“This is the workroom,” explained the host. “Not lavishly furnished, you see.”

No one answered. What they were all wondering was, how on earth the man managed to move around in that tiny room without upsetting the easel or the table! Perhaps he surmised their thoughts, for:

“Rather a small den for a big bear, isn’t it?” he laughed, showing a set of big white teeth through his beard.

“It’s very nice,” murmured Harry. “Do you make pictures?”

“Yes, I’m a painter,” he answered, as he opened another door.

“Told you he was!” whispered Chub to Roy, and received a scathing glance in reply.

Out of the living-room was a tiny kitchen with an oil-stove, cupboards for dishes and food, a sink, and, in short, all the requirements for housekeeping. Harry went into raptures over the place, and the boys agreed that it was “just about all right.” On the other side of the kitchen, or the “galley,” as their host termed it, was a small engine-room with a twenty horse-power gasolene engine.
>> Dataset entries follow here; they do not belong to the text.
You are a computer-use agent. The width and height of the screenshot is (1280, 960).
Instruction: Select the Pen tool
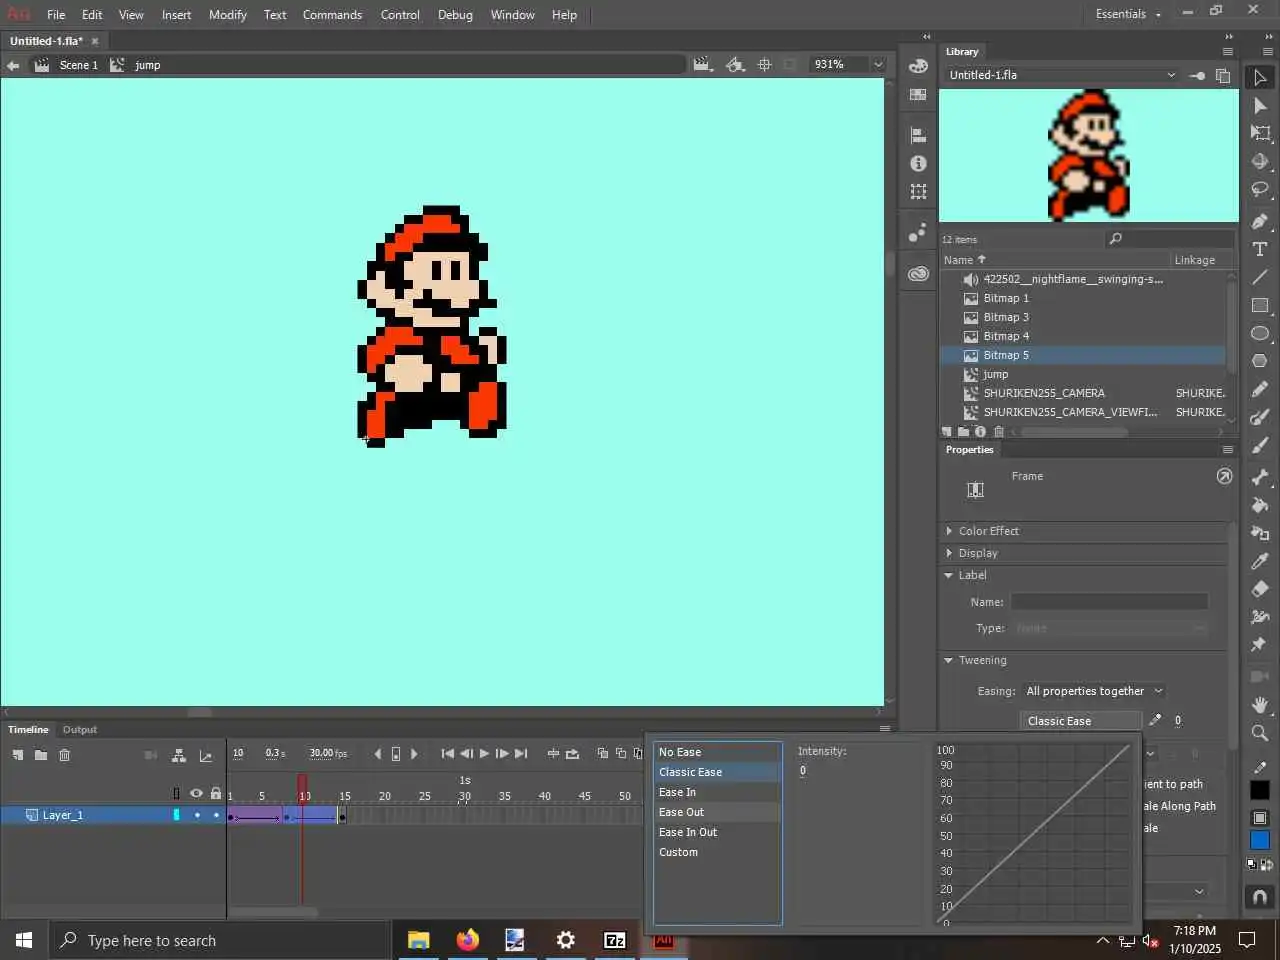coord(1260,221)
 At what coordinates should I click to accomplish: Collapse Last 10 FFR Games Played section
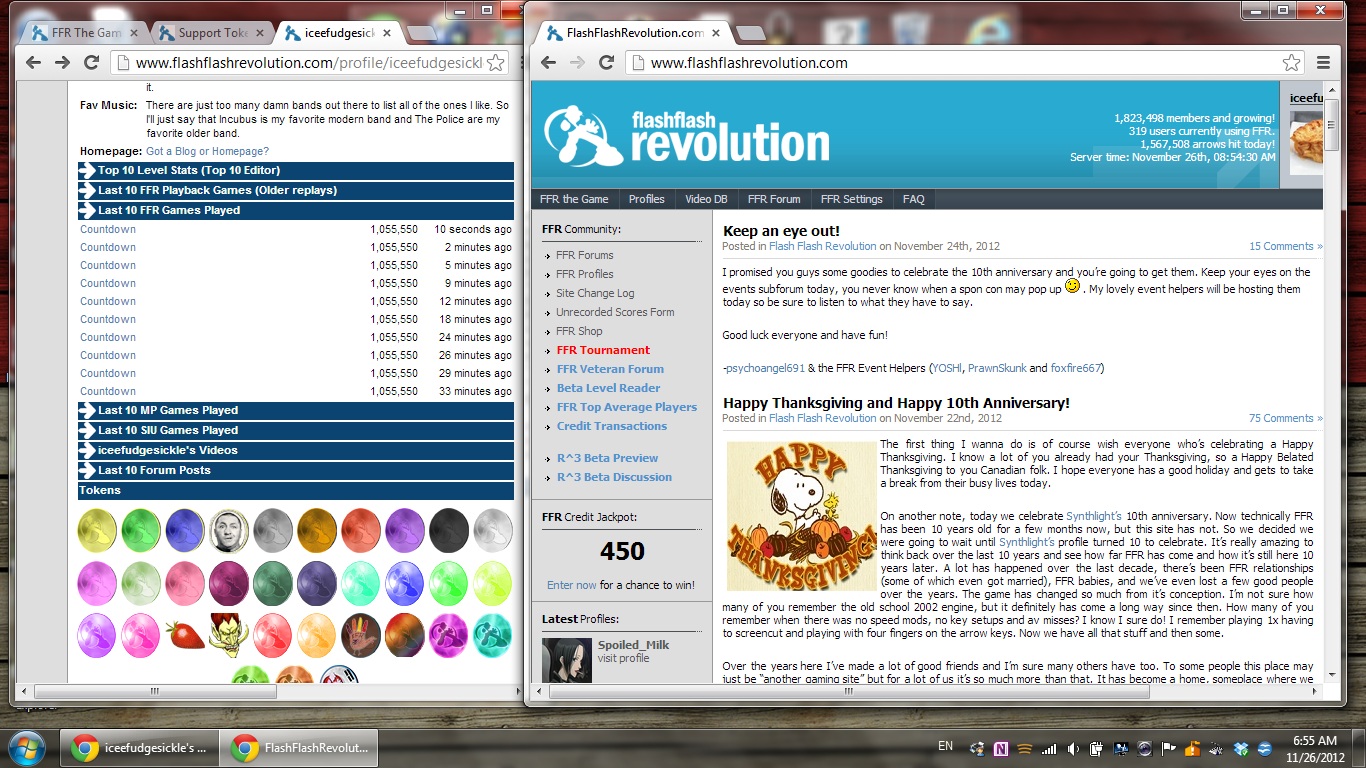[296, 210]
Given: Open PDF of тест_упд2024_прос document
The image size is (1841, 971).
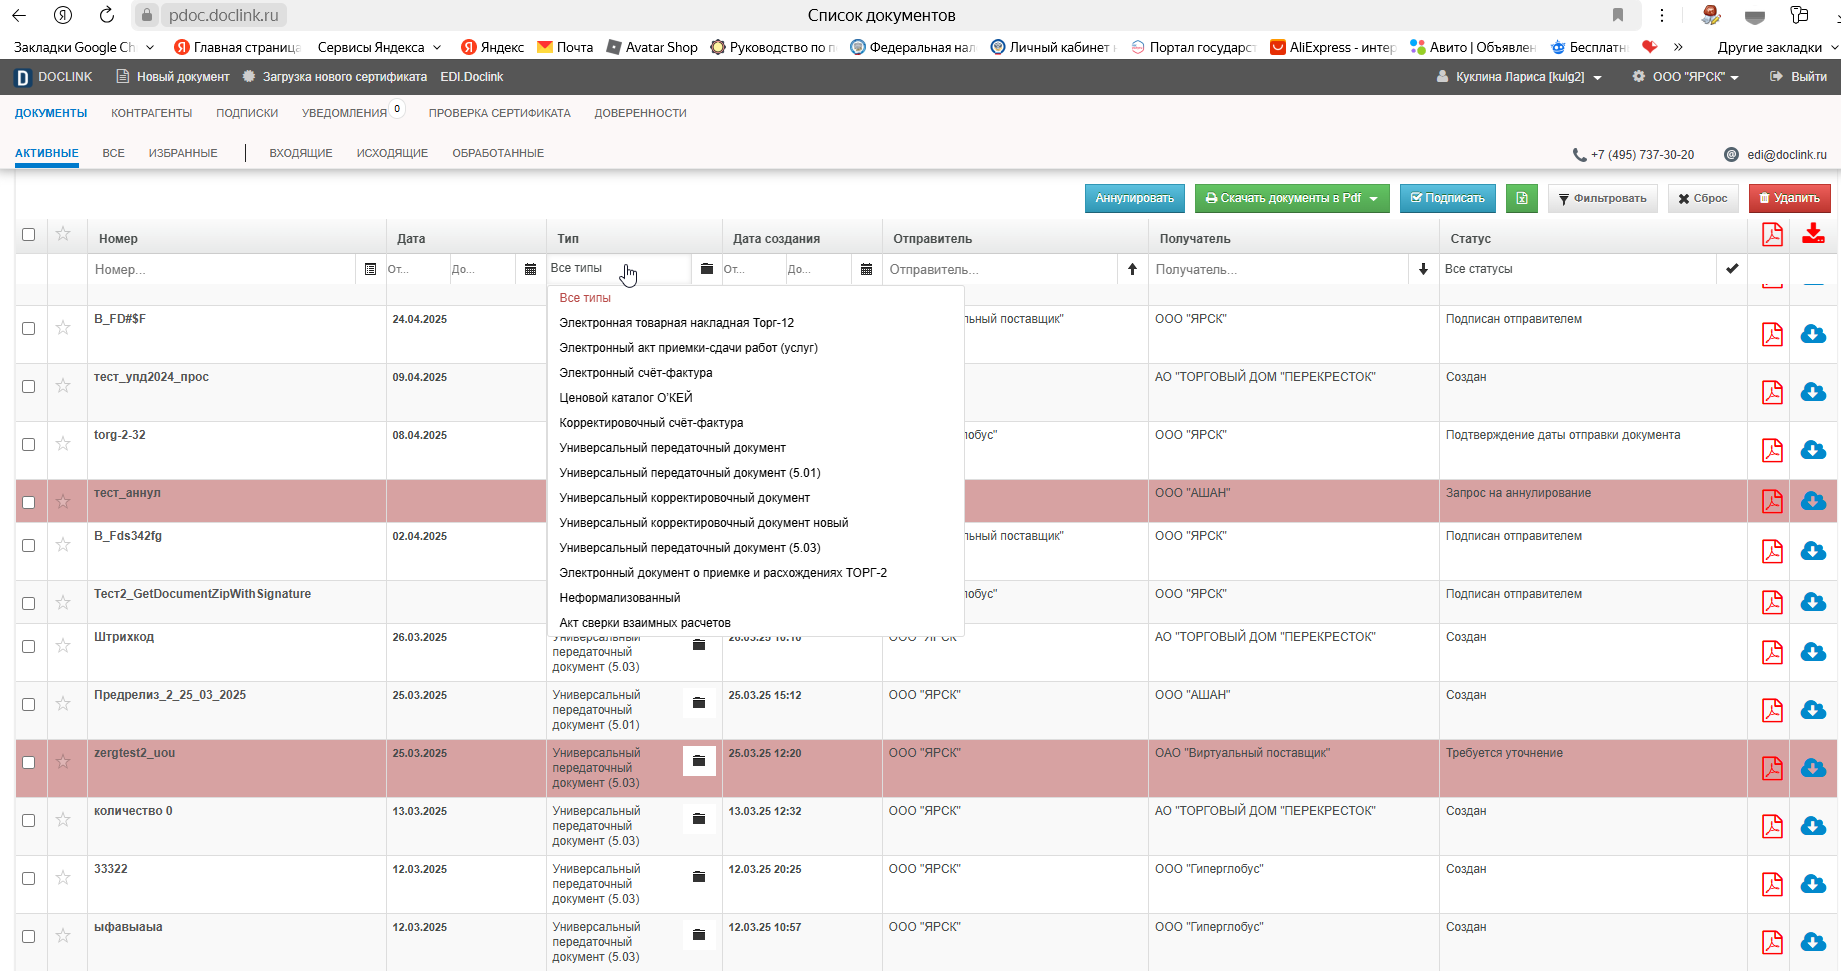Looking at the screenshot, I should [x=1772, y=392].
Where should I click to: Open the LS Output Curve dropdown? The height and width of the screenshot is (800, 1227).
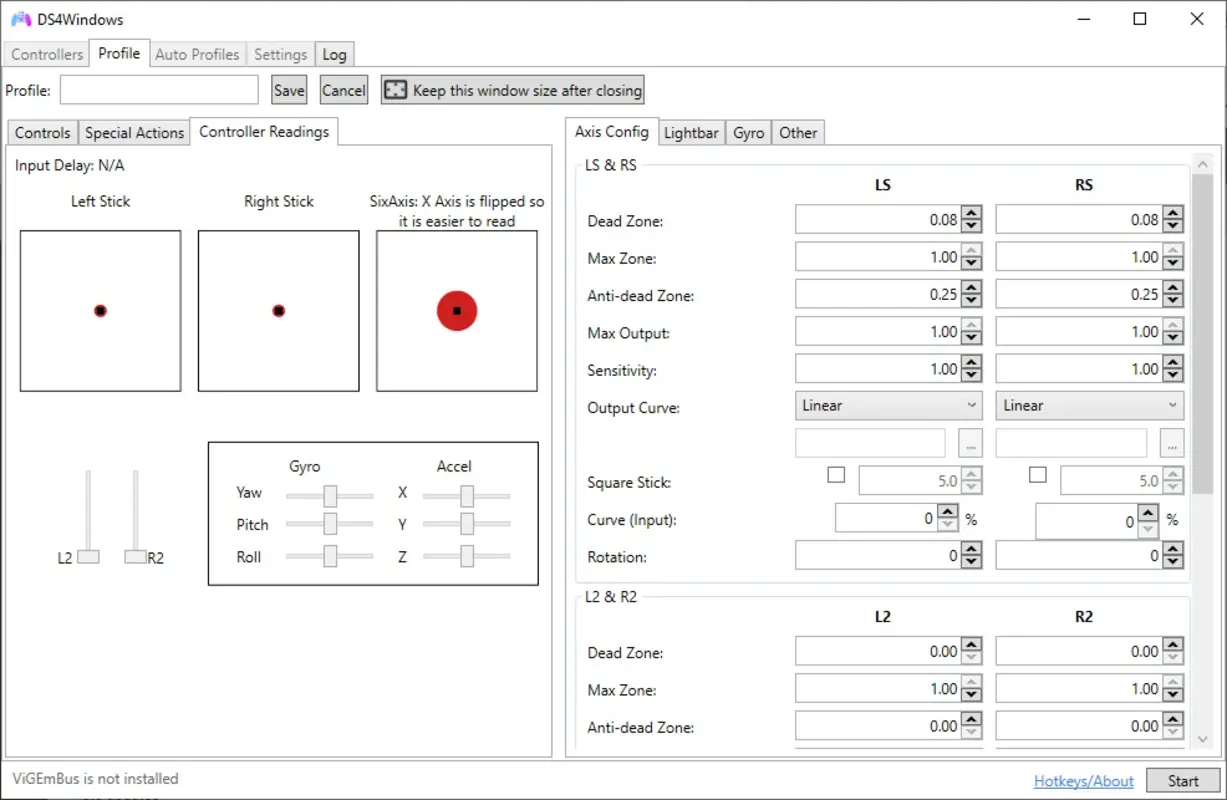[x=888, y=405]
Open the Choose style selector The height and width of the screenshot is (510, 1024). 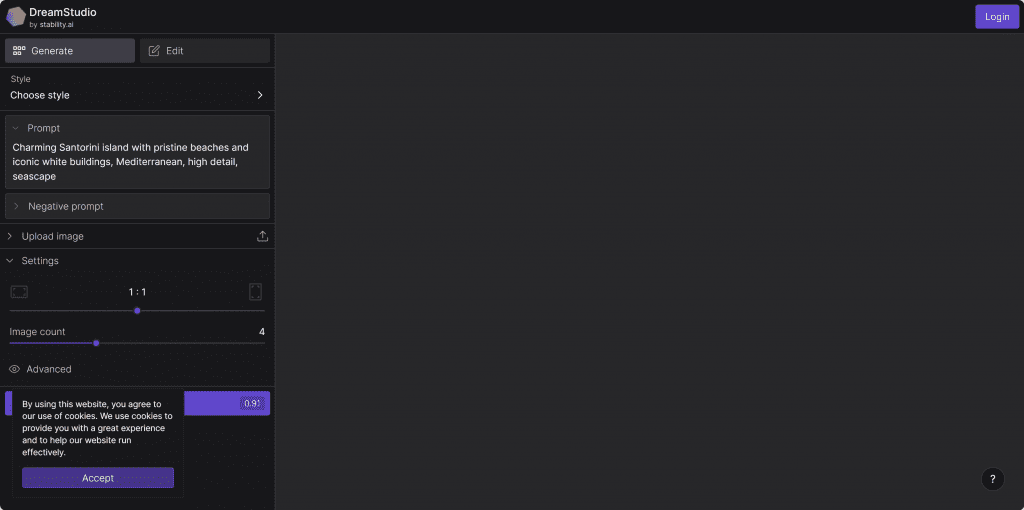137,95
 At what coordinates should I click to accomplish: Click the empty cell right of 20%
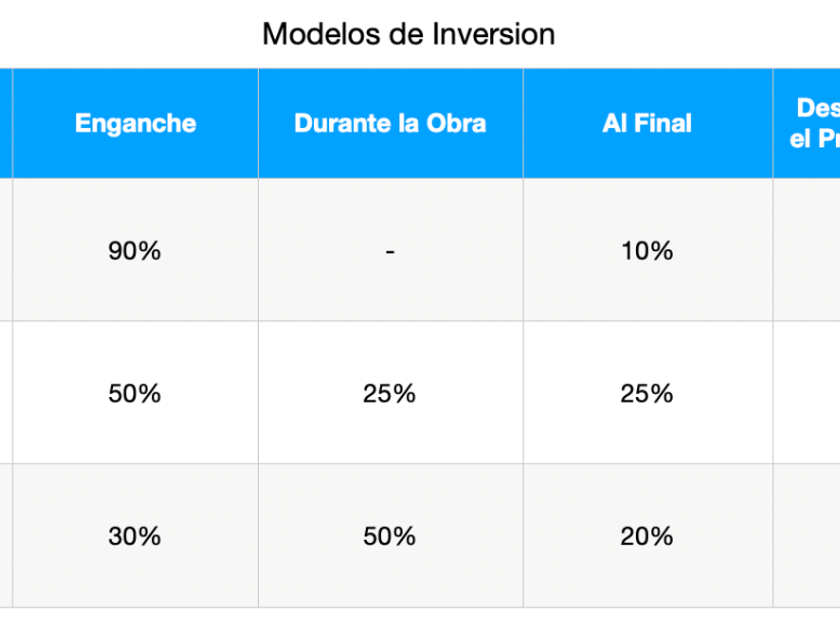pyautogui.click(x=807, y=536)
That interested Dick, and he had to know all about it before he would consent to go on. The man explained smilingly, obligingly.

“It’s a fairish engine, I guess,” he said, “but I’m free to confess that I don’t understand it and never shall. Engines and machinery are beyond me. I start it going and if it wants to it keeps on. If it doesn’t want to it stops. And I stay there until it gets ready to go again. It’s stopped now, as it happens. That’s why I’m here.”

From the engine-room he conducted them on deck and then through a door near the bow. Here was a narrow entry crossing the boat, opening on one side into a bedroom and on the other into a sitting-room. The bedroom was simply and comfortably furnished and had a real brass bedstead in it. The sitting-room was very cozy and inviting, and was the largest room of all. There were two windows on each side and one looking over the bow. A queer circular iron stairway popped straight upward to the pilot-house above. There was a window-seat along the front containing some comfortable leather cushions—the sort a fellow isn’t afraid of soiling—a table in the center, three comfortable chairs, a bookcase half full of volumes and holding a bowl of geraniums, a talking-machine which pointed its horn threateningly toward the front window as though ready to be fired at any moment, and, to Harry’s delighted approval, a big, gray Angora cat asleep on the window-seat.